Nel 2013 Primark era tra le aziende che produceva nella fabbrica di Rana Plaza in Bangladesh che crollò uccidendo 1100 persone, e fu tra quelle che scelsero di risarcire le famiglie delle vittime, per un totale di 14 milioni di euro. In un articolo sul Guardian, però, Anna McMullen di un’associazione che tutela di diritti dei lavoratori sfruttati, Labour Behind the Label, ha scritto che Primark dovrebbe ripensare al suo modello di business: «portano avanti un piano di produzione che ha effetti negativi sui diritti dei lavoratori in tutto il mondo. Il modo in cui loro e molti dei loro principali competitor cercano posti sempre più economici e con salari sempre più bassi per diminuire i prezzi dei propri prodotti, ha avuto un effetto molto negativo nell’intera industria».

L’apertura italiana, ha detto Bason, è stata incentivata ulteriormente dai soddisfacenti risultati ottenuti in Francia, dove Primark ha creato i suoi primi negozi un anno e mezzo fa.

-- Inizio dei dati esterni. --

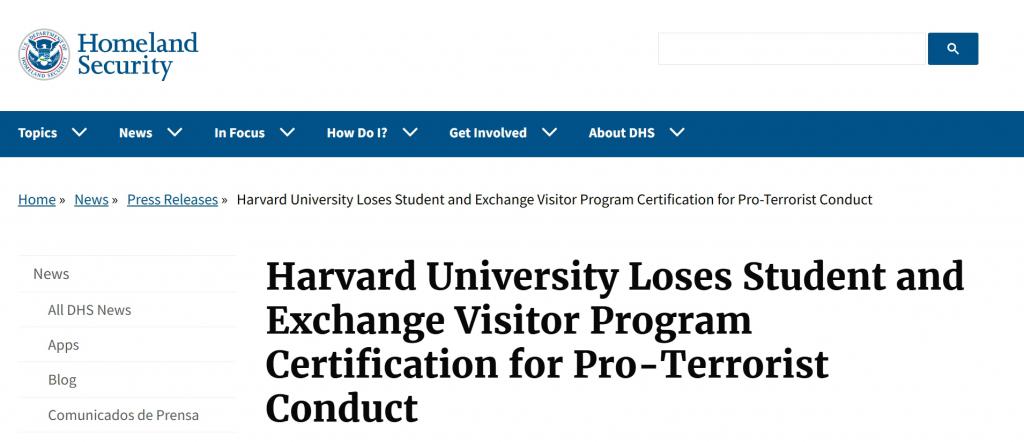
Task: Select About DHS in navigation bar
Action: pos(621,133)
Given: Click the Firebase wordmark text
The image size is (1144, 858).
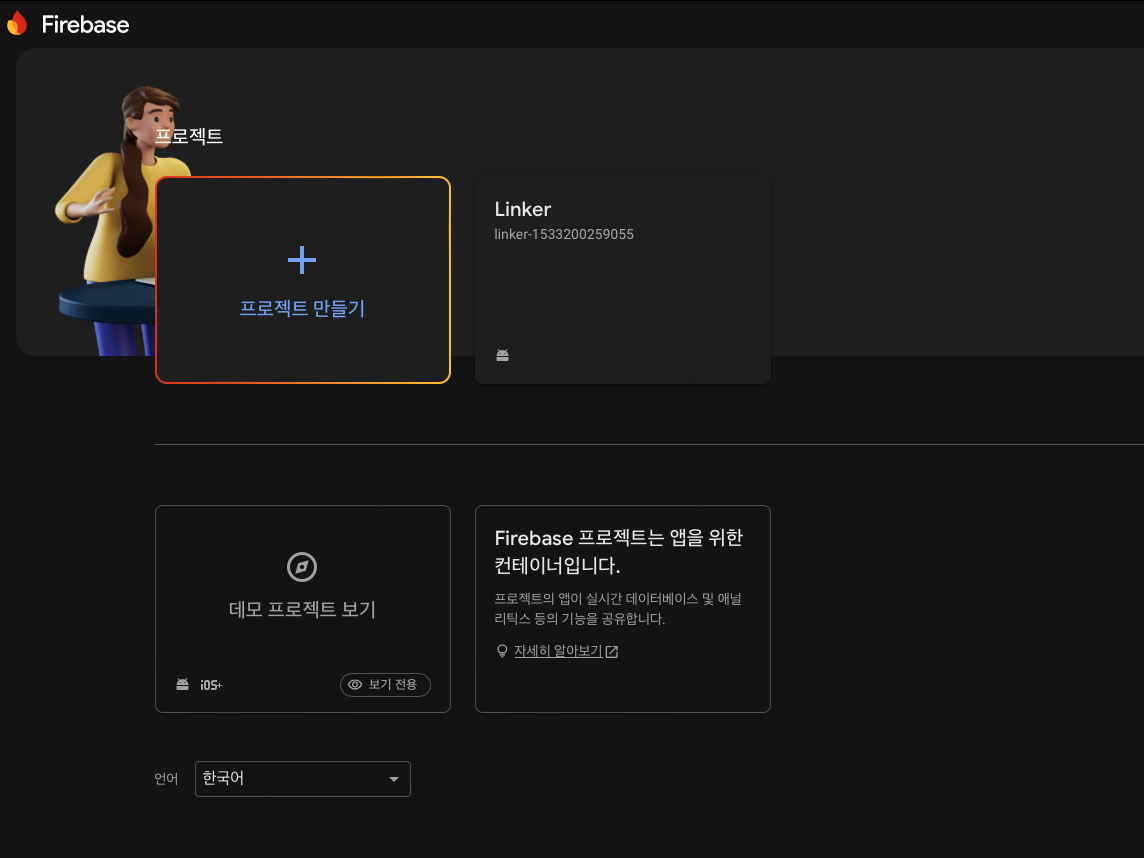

Per quanto riguarda l’apertura di Primark negli Stati Uniti, Reuters scrive che se il brand riuscirà a competere con i suoi concorrenti diretti, come Target e Forever 21, ma anche altri marchi del fast fashion come American Eagle, Aeropostale, Gap, J. Crew e Abercrombie & Fitch – che per altro stanno subendo una forte crisi nelle vendite – allora potrà davvero cambiare le cose nel mercato americano dell’abbigliamento, che ha un giro d’affari di oltre 200 miliardi di dollari. L’azienda dovrà considerare però anche una serie di limiti, come la difficoltà di inserimento per le aziende straniere nel mercato americano, la necessità di costruire degli stabilimenti di stoccaggio delle merci direttamente negli Usa e, per quanto riguarda la vendita online, la difficoltà di mantenere prezzi così bassi dei capi senza considerare le spese di spedizione in un territorio così grande.